Pragmatique, le gouvernement a assez rapidement évoqué le principe de "mix technologique" afin d'apporter le très haut débit dans certaines zones sans pour autant passer par la fibre. Il s'agit notamment du VDSL 2 (montée en débit de l'ADSL là où c'est possible) ou de la 4G.

Exploiter la 4G est une idée qui a du sens étant donné les débits proposés mais dans une logique domestique, cette technologie mobile doit être optimisée, notamment à travers une box. C'est l'idée d'Orange qui pourrait proposer un boîtier ADSL/4G à ses clients ruraux ou habitants en zones peu denses qui ne sont pas connectés en fibre, qui ne le seront jamais ou qui le seront à une date encore inconnue.

Pour la 4G aussi, la question de la couverture des zones rurales se pose

"Le prix de revient de la fibre est très élevé en milieu rural […] nous travaillons sur des box hybrides 4G/ADSL, mais elles n’arriveront pas avant 2017", a ainsi expliqué au quotidien Sud-Ouest, Vincent Bouyer, directeur d’Orange pour le Sud-Ouest.

Le modèle économique d'un tel service reste à détailler, notamment savoir si la data sera, comme avec l'ADSL mais pas avec la 4G mobile, illimitée. La question de la couverture reste également posée. Si Bouygues Telecom et Orange affichent des taux supérieurs à 70%, ils concernent la couverture de la population. En matière de couverture du territoire, le tableau est loin d'être aussi rose.

Selon les chiffres de l'Arcep, celle-ci varie de seulement 18 à 28% selon les opérateurs et c'est pire pour les zones peu denses en tant que telles avec une fourchette de 1 à 25%. L'Arcep insiste, ces zones "doivent aussi pouvoir bénéficier du très haut débit mobile dans les meilleurs délais". En principe, d'ici le 17 janvier 2017, cette couverture doit atteindre 40% pour les Français résidant dans ces zones. Et il ne s'agit pas seulement d'un objectif, mais d'une obligation.

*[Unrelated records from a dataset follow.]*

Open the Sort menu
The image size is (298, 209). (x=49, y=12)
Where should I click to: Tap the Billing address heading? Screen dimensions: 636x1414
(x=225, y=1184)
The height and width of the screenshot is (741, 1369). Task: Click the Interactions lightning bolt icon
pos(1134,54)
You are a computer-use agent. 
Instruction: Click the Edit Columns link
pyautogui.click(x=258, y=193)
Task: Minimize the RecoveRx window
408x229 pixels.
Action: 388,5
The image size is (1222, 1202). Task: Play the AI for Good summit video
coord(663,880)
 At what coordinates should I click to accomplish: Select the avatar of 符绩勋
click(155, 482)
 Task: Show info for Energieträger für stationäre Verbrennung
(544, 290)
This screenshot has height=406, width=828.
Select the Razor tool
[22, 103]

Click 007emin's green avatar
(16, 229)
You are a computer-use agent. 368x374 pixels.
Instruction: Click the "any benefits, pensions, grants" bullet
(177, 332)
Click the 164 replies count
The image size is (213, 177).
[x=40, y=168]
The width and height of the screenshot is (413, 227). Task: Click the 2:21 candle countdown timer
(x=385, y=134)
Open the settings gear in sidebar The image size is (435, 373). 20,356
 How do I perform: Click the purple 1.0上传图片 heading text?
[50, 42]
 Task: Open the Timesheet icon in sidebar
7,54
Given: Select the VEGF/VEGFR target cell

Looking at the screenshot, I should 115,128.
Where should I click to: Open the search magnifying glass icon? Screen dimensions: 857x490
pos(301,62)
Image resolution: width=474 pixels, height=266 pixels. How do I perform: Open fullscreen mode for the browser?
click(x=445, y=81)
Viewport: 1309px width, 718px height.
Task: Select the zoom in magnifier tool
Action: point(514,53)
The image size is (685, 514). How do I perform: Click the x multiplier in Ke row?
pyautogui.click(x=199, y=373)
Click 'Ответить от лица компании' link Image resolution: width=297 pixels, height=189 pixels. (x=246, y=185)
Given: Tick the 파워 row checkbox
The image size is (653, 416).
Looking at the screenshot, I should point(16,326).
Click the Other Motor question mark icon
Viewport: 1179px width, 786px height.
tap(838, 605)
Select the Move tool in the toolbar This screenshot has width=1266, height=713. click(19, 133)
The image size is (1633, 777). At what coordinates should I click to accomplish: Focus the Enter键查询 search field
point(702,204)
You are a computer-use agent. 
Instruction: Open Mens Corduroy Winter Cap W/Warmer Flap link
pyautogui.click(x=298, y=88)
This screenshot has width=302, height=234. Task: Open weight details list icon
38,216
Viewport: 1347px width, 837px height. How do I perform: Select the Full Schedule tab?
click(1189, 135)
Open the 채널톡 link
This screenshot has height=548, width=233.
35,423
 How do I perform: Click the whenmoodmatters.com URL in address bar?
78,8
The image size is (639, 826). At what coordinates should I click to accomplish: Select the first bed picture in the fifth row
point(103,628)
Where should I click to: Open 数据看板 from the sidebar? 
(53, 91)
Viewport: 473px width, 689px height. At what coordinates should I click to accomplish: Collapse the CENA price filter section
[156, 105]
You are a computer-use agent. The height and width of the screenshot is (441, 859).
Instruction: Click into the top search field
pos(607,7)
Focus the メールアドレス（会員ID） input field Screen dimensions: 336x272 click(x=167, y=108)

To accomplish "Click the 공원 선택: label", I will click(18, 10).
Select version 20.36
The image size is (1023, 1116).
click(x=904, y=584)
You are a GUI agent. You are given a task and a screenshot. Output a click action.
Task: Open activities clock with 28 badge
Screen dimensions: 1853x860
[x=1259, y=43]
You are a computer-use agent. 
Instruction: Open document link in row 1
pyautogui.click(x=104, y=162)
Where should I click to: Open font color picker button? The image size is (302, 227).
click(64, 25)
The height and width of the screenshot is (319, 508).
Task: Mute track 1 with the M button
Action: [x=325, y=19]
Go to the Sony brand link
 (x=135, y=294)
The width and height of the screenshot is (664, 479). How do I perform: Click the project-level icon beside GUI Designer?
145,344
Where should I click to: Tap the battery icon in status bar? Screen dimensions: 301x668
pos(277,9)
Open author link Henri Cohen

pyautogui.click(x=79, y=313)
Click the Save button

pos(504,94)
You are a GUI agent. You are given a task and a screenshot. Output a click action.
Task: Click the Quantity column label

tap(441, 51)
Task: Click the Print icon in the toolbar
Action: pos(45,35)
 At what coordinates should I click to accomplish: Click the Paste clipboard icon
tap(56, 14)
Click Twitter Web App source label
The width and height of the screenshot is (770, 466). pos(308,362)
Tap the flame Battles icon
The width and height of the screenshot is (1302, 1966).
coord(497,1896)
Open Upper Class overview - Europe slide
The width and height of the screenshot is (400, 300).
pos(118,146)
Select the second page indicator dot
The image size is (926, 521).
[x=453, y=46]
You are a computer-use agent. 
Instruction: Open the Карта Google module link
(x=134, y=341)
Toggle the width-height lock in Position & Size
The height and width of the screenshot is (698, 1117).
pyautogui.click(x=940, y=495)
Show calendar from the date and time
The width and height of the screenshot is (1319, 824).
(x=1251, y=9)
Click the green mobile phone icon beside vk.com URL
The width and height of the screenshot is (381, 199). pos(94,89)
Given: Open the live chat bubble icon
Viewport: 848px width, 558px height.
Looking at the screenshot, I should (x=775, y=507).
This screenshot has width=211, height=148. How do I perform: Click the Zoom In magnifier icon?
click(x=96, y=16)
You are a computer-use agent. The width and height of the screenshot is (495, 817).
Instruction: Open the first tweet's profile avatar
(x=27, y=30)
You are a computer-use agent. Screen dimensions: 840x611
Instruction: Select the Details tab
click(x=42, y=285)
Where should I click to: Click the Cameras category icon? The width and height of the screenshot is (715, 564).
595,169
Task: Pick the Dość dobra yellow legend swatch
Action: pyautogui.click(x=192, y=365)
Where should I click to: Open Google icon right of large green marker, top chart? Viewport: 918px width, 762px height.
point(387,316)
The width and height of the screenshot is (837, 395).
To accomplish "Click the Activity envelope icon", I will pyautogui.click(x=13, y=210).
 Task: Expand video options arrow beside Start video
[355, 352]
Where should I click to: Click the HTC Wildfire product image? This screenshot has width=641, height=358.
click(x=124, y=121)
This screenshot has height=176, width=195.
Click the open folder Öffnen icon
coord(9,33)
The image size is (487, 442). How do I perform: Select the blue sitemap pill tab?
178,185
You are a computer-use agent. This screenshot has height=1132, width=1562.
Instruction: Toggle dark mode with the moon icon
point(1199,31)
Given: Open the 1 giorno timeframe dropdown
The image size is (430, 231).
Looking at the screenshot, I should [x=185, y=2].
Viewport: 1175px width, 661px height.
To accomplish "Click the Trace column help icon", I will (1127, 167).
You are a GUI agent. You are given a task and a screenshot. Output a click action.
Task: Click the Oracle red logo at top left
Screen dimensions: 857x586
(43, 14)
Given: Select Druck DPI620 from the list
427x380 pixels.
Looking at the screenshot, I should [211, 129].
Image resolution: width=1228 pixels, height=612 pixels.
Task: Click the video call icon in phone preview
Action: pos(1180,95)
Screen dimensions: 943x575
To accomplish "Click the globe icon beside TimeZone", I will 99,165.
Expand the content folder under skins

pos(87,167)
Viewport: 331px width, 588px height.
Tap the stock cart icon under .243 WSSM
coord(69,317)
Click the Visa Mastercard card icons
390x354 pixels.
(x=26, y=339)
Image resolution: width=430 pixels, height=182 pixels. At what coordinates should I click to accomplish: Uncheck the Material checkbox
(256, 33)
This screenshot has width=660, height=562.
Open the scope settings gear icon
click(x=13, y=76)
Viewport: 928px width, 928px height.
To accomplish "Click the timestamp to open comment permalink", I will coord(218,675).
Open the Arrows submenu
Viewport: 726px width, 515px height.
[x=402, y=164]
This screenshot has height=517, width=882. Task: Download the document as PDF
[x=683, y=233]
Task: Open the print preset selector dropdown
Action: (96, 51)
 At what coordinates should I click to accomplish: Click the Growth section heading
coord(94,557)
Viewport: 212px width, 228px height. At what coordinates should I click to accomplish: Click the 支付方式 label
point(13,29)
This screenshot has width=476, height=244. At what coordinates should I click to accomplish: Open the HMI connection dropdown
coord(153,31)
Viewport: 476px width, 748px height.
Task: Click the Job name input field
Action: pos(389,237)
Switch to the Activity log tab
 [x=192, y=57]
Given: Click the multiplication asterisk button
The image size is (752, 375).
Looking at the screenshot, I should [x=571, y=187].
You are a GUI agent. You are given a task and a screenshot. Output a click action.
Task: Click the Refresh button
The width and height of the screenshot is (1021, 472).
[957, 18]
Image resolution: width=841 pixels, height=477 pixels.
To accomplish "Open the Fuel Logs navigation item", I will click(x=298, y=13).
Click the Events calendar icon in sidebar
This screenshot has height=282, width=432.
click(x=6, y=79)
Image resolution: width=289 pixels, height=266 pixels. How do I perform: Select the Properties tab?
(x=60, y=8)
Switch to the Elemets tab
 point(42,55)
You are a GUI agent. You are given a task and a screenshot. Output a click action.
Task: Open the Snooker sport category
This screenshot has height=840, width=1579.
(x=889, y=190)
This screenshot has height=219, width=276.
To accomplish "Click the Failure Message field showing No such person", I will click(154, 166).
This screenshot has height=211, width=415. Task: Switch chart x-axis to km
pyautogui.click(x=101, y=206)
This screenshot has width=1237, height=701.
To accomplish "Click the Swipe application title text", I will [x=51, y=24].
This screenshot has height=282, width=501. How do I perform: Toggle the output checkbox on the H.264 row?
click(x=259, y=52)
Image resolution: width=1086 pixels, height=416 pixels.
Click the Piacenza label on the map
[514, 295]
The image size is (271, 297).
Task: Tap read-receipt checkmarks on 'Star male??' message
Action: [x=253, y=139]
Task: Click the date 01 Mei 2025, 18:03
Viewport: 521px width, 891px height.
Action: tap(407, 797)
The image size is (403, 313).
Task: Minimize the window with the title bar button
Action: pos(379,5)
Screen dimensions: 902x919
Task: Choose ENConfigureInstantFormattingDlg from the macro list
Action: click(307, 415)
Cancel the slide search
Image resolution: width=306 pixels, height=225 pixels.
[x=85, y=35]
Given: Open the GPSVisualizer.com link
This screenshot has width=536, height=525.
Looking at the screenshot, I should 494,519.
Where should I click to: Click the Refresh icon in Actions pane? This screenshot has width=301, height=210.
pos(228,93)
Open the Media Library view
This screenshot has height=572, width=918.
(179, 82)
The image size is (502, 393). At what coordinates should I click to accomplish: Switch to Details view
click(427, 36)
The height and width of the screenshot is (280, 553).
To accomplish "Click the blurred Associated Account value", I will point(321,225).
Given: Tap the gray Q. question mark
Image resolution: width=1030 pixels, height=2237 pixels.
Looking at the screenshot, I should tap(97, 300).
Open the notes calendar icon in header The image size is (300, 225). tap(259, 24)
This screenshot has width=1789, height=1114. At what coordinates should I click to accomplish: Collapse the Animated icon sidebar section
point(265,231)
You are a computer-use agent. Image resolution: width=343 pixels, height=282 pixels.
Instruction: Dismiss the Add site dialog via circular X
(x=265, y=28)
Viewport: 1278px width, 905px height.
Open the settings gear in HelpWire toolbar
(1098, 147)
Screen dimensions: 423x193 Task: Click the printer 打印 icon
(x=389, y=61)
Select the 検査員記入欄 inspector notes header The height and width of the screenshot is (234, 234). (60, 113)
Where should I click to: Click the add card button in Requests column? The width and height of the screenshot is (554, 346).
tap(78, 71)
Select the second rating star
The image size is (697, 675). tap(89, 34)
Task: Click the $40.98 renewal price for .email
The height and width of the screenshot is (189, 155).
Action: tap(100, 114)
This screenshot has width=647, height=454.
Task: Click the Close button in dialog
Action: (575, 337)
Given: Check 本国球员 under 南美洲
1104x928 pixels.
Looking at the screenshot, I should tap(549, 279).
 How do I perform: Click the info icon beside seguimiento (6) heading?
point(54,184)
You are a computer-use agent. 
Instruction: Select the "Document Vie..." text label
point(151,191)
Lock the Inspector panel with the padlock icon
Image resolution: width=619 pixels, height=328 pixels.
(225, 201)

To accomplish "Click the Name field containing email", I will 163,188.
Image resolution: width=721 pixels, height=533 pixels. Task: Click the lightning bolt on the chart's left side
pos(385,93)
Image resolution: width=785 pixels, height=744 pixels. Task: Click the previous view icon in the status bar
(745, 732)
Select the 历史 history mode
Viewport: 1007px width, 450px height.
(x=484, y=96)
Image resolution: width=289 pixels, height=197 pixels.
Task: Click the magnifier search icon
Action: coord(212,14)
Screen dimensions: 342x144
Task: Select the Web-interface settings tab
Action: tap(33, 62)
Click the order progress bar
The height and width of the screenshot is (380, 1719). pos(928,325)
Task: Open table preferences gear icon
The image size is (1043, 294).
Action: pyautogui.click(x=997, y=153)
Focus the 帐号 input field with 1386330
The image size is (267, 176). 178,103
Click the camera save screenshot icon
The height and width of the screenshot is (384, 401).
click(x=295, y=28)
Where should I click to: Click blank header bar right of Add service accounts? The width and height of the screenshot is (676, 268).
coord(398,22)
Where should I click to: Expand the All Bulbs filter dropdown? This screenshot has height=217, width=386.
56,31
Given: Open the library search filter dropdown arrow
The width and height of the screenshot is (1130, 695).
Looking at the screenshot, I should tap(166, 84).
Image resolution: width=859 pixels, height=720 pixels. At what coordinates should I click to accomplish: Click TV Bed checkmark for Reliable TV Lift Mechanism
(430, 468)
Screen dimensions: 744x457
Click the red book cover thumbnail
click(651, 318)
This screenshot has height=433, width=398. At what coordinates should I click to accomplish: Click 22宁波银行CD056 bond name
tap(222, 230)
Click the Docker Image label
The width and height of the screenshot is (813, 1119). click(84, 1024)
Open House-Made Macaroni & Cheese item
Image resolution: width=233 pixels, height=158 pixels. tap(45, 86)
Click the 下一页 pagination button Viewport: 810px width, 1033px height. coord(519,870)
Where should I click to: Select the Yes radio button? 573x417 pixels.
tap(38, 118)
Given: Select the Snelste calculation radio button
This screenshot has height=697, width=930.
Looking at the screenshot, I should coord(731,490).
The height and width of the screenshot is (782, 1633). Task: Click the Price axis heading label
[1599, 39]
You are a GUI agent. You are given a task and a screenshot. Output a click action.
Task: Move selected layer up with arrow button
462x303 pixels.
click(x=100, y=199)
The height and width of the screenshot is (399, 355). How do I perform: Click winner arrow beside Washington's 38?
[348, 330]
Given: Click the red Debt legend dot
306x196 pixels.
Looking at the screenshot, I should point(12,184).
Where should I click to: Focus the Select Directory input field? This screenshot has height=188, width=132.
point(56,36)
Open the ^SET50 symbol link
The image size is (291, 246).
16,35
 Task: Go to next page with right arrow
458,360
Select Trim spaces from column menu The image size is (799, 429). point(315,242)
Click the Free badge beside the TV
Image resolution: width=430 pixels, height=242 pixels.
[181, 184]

Et le régulateur prévient d'ores et déjà qu'il sera particulièrement attentif au respect de cette obligation. L'objectif est de 40% en janvier 2017 pour les zones peu denses. Orange était à 25% en juillet 2015 quand SFR et Bouygues "ne couvraient chacun qu’environ 1% de la population de ces zones peu denses".

Bref, Orange est certainement le mieux positionné pour offrir ce type de box hybride, mais il lui faudra encore améliorer la couverture des territoires afin de la proposer dans les zones où la fibre restera dans le domaine du rêve.